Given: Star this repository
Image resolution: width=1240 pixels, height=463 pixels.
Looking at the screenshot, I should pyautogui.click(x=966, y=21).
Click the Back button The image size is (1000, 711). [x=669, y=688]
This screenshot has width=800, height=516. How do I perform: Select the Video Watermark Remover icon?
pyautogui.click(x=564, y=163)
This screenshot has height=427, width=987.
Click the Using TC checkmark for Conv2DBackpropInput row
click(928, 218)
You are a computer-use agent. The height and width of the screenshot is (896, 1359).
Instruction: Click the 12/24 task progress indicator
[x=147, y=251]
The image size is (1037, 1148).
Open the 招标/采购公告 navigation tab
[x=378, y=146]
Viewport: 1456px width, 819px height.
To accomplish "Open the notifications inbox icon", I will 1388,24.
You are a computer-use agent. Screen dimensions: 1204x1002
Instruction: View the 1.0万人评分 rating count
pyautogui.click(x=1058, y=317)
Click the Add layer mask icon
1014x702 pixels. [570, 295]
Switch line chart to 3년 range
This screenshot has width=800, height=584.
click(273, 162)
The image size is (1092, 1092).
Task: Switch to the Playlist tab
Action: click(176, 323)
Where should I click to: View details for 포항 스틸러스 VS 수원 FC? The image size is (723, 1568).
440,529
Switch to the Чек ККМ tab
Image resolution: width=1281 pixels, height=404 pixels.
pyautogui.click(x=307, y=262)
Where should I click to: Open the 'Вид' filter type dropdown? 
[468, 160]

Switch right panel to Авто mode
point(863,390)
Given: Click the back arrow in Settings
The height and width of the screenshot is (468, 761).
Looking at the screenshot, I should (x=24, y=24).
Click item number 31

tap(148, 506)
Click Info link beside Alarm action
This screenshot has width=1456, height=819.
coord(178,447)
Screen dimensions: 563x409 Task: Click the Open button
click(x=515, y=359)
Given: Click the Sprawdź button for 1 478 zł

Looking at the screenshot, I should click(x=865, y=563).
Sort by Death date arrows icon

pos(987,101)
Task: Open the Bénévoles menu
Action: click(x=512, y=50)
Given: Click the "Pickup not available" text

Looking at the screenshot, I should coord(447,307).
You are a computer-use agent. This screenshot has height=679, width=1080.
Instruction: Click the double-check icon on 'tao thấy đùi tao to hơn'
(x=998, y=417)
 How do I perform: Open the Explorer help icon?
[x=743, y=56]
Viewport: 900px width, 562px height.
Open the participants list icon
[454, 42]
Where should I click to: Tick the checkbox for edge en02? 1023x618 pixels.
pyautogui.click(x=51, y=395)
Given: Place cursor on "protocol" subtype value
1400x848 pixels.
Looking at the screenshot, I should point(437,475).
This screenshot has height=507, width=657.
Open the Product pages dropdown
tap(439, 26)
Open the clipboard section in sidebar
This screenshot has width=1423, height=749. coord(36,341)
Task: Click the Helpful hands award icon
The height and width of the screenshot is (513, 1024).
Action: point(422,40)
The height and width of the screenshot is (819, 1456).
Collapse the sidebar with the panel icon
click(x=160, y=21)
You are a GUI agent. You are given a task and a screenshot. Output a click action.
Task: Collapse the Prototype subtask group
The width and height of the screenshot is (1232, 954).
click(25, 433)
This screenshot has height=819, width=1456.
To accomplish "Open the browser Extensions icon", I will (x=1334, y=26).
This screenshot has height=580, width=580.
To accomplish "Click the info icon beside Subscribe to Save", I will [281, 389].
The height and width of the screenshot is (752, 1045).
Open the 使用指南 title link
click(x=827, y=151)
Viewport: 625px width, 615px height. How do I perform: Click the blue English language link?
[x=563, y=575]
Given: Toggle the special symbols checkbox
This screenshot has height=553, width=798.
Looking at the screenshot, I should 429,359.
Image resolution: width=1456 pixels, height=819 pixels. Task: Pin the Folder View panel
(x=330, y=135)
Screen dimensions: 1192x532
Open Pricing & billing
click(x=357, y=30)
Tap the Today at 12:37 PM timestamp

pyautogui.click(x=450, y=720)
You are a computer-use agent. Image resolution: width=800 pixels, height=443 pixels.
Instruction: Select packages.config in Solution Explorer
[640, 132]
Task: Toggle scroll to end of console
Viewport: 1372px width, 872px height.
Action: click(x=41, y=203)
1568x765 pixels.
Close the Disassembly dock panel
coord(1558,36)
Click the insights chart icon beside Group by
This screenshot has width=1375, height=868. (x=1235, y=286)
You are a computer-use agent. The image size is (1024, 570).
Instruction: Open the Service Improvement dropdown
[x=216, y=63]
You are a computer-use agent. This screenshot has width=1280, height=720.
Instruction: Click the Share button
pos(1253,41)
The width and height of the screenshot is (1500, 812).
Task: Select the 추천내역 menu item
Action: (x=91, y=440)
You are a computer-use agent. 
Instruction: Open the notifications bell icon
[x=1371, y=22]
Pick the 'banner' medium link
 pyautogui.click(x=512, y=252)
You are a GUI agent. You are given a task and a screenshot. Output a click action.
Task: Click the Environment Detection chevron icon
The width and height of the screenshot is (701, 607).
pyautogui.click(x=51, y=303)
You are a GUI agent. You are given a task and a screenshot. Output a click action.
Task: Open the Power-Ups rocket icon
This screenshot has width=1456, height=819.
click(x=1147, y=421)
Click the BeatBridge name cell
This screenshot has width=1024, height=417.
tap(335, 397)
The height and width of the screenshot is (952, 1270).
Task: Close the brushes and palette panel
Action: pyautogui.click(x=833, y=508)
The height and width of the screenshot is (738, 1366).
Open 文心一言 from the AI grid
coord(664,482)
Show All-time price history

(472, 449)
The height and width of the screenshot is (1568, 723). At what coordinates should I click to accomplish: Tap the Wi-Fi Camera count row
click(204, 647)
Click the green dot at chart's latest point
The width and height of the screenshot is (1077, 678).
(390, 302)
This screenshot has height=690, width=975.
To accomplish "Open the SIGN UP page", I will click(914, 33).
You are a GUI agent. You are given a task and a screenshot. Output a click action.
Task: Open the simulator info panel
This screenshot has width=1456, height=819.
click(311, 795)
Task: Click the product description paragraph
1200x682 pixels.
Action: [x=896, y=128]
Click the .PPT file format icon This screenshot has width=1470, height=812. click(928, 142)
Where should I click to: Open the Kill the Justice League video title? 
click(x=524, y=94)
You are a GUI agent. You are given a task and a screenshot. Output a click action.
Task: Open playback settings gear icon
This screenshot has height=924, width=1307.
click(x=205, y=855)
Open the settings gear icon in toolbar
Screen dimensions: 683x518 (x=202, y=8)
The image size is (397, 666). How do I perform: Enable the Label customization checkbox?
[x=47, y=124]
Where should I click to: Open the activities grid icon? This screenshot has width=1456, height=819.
§ §
WHAT IS ASKED:
Print the entries above exactly as they appear, starting with the line that contains "has height=679, width=1080." and continuing through the line that contains "click(x=827, y=151)", with both of those lines included.

PROBLEM SOLUTION:
You are a computer-use agent. This screenshot has height=679, width=1080.
Instruction: Click the double-check icon on 'tao thấy đùi tao to hơn'
(x=998, y=417)
 How do I perform: Open the Explorer help icon?
[x=743, y=56]
Viewport: 900px width, 562px height.
Open the participants list icon
[454, 42]
Where should I click to: Tick the checkbox for edge en02? 1023x618 pixels.
pyautogui.click(x=51, y=395)
Given: Place cursor on "protocol" subtype value
1400x848 pixels.
Looking at the screenshot, I should point(437,475).
This screenshot has height=507, width=657.
Open the Product pages dropdown
tap(439, 26)
Open the clipboard section in sidebar
This screenshot has width=1423, height=749. coord(36,341)
Task: Click the Helpful hands award icon
The height and width of the screenshot is (513, 1024).
Action: point(422,40)
The height and width of the screenshot is (819, 1456).
Collapse the sidebar with the panel icon
click(x=160, y=21)
You are a GUI agent. You are given a task and a screenshot. Output a click action.
Task: Collapse the Prototype subtask group
The width and height of the screenshot is (1232, 954).
click(25, 433)
This screenshot has height=819, width=1456.
To accomplish "Open the browser Extensions icon", I will (x=1334, y=26).
This screenshot has height=580, width=580.
To accomplish "Click the info icon beside Subscribe to Save", I will [281, 389].
The height and width of the screenshot is (752, 1045).
Open the 使用指南 title link
click(x=827, y=151)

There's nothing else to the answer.